▸ Source passage
=== Section Start ===

- Born: 14 August 1792 Nottingham
- Died: 10 February 1881 (aged 88) Portman Square, London
- Education: Edinburgh University
- Known for: Bigsby Medal
- Awards: Murchison Medal (1874)
- Scientific career
- Fields: Geology

= John Jeremiah Bigsby =

English physician and geologist (1792–1881)

John Jeremiah Bigsby (14 August 1792 – 10 February 1881), was an English physician who became known for his work on geology, an interest developed while on military service in Lower and Upper Canada, 1818–1826. He was a member of the American Philosophical Society (elected in 1825). Before moving to London, he was Alderman and Mayor of Newark-upon-Trent, 1827–1830. In 1850, he published a lively book recounting his life and travels in British North America, The Shoe and Canoe. In 1868, he published his most important scientific work, Thesaurus Siluricus, being a list of all the fossils which occur in the Silurian formation across the world. He contributed about twenty seven papers to various scientific societies in London. He published Thesaurus Devonico-Carboniferus but died shortly before completing Thesaurus Permianus. In 1874, he was awarded the Murchison Medal. In 1876, he endowed the Bigsby Medal.

=== Section End ===

▸ Given information
=== Section Start ===

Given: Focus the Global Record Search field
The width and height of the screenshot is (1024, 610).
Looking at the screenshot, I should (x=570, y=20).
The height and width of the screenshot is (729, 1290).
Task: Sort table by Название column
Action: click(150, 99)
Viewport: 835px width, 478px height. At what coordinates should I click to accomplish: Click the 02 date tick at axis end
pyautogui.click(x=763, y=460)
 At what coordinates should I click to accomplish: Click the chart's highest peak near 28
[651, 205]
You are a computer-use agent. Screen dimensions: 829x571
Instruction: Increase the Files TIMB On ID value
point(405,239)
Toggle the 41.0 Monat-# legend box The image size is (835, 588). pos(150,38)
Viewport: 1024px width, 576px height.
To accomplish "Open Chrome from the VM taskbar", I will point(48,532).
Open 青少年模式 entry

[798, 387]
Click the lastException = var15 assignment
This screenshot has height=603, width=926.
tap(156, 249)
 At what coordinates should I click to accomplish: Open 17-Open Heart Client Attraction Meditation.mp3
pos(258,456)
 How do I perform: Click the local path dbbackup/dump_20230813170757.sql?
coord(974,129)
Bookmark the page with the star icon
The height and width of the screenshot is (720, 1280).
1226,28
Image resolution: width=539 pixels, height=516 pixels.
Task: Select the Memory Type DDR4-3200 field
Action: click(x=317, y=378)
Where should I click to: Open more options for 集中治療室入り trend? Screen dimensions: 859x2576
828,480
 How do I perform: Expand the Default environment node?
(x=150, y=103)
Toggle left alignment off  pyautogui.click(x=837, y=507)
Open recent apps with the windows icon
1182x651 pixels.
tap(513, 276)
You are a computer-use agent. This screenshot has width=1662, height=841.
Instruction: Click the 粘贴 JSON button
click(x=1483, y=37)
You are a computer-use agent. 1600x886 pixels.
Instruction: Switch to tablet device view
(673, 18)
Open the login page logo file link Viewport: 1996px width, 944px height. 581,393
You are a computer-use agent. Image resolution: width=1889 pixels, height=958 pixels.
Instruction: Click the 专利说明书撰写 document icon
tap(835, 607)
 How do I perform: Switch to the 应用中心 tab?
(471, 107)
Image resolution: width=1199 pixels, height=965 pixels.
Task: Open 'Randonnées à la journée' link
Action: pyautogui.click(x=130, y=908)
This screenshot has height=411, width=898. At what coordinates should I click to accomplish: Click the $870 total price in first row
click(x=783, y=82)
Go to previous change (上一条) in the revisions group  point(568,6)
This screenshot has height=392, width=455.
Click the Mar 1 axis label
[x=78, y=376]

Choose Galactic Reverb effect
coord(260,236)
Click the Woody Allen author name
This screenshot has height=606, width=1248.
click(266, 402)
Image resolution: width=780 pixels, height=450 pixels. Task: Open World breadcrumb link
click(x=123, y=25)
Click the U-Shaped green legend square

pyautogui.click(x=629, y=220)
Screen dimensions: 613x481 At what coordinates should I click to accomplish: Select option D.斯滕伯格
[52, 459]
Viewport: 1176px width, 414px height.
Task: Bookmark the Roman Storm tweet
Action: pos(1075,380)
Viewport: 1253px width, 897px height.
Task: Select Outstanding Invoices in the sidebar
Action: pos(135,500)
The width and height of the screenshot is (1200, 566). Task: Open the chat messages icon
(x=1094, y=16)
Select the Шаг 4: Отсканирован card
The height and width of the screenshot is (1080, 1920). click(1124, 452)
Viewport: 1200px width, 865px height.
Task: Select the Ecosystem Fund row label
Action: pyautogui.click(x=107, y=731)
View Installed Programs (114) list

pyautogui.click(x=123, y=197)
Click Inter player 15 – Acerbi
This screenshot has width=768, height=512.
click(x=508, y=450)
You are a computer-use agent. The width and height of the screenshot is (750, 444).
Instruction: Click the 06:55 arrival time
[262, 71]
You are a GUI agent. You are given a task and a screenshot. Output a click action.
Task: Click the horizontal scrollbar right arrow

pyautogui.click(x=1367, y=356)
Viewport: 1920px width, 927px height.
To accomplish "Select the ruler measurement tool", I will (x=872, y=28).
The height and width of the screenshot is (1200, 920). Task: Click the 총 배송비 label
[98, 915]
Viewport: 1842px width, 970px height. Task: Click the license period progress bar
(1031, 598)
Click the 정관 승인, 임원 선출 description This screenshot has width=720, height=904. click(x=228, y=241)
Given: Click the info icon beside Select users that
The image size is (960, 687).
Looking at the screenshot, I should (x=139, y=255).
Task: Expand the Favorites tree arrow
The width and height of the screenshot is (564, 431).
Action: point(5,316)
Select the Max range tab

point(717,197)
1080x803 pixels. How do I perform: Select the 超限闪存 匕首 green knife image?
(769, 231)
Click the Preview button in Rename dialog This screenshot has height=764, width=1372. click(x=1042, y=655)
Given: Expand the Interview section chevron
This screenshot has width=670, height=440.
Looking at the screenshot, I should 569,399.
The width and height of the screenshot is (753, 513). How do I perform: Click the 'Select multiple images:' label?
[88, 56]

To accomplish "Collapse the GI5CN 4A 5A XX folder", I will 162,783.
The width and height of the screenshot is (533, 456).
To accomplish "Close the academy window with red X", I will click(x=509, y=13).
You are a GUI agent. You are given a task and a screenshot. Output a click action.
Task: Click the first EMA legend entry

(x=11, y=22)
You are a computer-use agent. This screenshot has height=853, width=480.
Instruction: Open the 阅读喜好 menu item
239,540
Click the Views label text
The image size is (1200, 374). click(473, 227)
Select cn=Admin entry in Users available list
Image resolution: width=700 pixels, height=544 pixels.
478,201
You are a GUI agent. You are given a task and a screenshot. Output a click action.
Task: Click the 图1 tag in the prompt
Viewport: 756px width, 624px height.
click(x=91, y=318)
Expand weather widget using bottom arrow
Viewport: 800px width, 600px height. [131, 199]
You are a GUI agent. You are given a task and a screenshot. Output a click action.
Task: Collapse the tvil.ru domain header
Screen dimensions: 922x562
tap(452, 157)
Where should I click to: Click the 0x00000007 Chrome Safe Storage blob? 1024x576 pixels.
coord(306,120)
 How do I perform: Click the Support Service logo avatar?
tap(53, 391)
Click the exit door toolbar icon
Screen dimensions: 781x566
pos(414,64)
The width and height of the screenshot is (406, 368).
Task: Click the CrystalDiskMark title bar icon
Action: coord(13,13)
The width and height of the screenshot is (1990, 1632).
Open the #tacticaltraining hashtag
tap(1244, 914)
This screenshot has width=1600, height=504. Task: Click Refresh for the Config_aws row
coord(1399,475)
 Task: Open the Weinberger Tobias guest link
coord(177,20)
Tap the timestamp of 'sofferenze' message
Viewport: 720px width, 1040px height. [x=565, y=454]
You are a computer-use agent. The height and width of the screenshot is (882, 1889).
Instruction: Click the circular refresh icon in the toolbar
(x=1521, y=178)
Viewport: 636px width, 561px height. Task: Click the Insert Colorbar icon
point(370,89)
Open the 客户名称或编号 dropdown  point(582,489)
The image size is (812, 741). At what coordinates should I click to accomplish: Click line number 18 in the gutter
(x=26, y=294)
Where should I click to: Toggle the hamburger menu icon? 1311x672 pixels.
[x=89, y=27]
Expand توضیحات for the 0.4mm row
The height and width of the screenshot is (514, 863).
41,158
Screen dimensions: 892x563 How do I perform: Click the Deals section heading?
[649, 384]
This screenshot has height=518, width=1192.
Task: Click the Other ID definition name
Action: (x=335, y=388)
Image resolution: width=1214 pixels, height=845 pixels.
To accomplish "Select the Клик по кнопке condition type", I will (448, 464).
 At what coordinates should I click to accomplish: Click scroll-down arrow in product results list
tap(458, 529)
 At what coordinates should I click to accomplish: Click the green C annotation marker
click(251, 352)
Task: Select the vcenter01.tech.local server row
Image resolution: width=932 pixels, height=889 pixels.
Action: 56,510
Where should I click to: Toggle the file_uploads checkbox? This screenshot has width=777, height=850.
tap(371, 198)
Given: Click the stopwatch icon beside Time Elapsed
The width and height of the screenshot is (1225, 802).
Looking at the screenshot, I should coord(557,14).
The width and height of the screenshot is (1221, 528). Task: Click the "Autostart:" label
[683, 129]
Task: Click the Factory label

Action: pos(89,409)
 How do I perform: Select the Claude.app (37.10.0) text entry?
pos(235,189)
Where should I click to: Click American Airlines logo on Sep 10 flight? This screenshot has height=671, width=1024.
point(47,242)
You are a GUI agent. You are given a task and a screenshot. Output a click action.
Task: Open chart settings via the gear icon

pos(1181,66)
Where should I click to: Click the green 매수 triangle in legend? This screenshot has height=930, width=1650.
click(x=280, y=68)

=== Section End ===

▸ What to do
1. According to the Bigsby biography, what did his 1868 work Thesaurus Siluricus list?
2. From the Bigsby biography, copy word for word everything from "- Born: 14 August" down to "and geologist (1792–1881)".

▸ Answer list
1. It listed all the fossils that occur in the Silurian formation across the world.

2.
- Born: 14 August 1792 Nottingham
- Died: 10 February 1881 (aged 88) Portman Square, London
- Education: Edinburgh University
- Known for: Bigsby Medal
- Awards: Murchison Medal (1874)
- Scientific career
- Fields: Geology

= John Jeremiah Bigsby =

English physician and geologist (1792–1881)